In the records below, copy out everything from the line containing "848x623 pixels. How" down to the line containing "coord(165,154)", both lines included. Leave the pictures out.

Entries provided:
.....

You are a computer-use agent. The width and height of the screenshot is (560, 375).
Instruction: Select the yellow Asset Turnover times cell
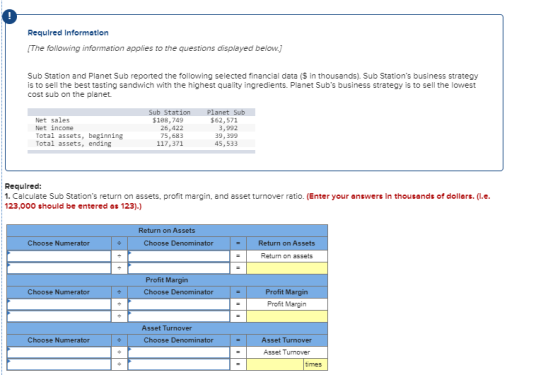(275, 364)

.....

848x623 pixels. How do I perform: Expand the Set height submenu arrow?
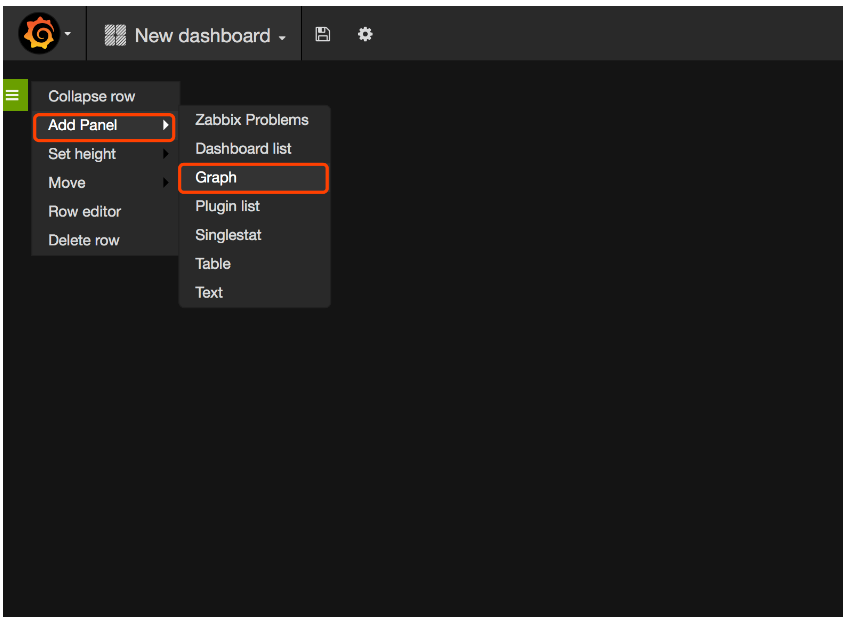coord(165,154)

.....

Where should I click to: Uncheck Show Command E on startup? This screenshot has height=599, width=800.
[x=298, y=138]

.....

Result of this task:
848x623 pixels. How do I perform: Expand the Set height submenu arrow?
coord(165,154)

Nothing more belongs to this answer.